Говорит, говорит и сама себя перебивает.
— Одного парня змея кусила. Распух. Привезли его и ту змею, что кусила. Привезли! Лечили, толщина на спад пошла. Полегчило, полегчило, совсем хорошо стало. Но тоже помер. А Генка в Донецке женился, девочка в Харькове училась. Петька-младший хотел жениться сам, купил водку, а жениться не стал: «Зачем всё с другими ходишь, говорит, если я на те жениться хочу?» А она ну никак. Он и не стал. А Генка говорит: «Не пропадать же водке» — и стал жениться сам. Не на этой вертихвостке, а на своей харьковской… Сам Иван ещё не женился. Говорят, ходит-приглядывается там к одной. Вдова!.. Так вот теперь Пётр Васильевич, пёс-перепёс-младшей-дочки-муж, остепенился малость — как не пьёт, а с утра ковырнёт бутылку кихвира и бегом на работу. На двух протезах.
Он автобусом, околи дома остановка, восьмой автобус или троллейбус двадцать шестой. Дом там, «Слава Советскому Союзу!» написано, овощи-картошку продают внизу по десять копеек, а на рынке рядом — тридцать! Да сорок! Вот идолы проклятые! У Тани-внучки нема-зна-чего. В положении вторая половина, и тут те на — пендицит разлился. Перировали. Внучкин муж Димка, он электрик и слесарь — две должности занимает! Полы моет сам, стирает, сам балалайку делает. Одну сделал — играет, за другую принялся — скоблит, Димка зовут!.. Меня уважает. Чего нажарит: «Бабу-у-ля!
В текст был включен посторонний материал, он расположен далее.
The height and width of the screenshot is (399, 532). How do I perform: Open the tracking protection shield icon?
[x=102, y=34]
Идте кушать, то просты-ы-анет!.. А Толик-внук всё в армии.
Тут в воскресенье утром схватилась, захлопотала, собрала гостинцы и на Таганку к дочке-Вале поехала, возвратилась в понедельник утром мрачная, лицо подтянуло. Села завтракать, и не ест. Видно, хлебнула у доченьки полную чашу.
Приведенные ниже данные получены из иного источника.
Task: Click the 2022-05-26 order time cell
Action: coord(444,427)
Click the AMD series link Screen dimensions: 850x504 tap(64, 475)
Оказалось, они всем семейством стали донимать матерь-тёщу-бабушку, что помирать её домой не возьмут, раз она не с ними живёт, и, мол, из армии Толик-внук вот-вот вернётся, сразу оженится, и нет у бабки комнаты! Бабуля им сдаваться не стала и сообщила: «Вот тут три дня болела, так меня и лечили, и ходили за мной, и питанию прямо в диван подавали».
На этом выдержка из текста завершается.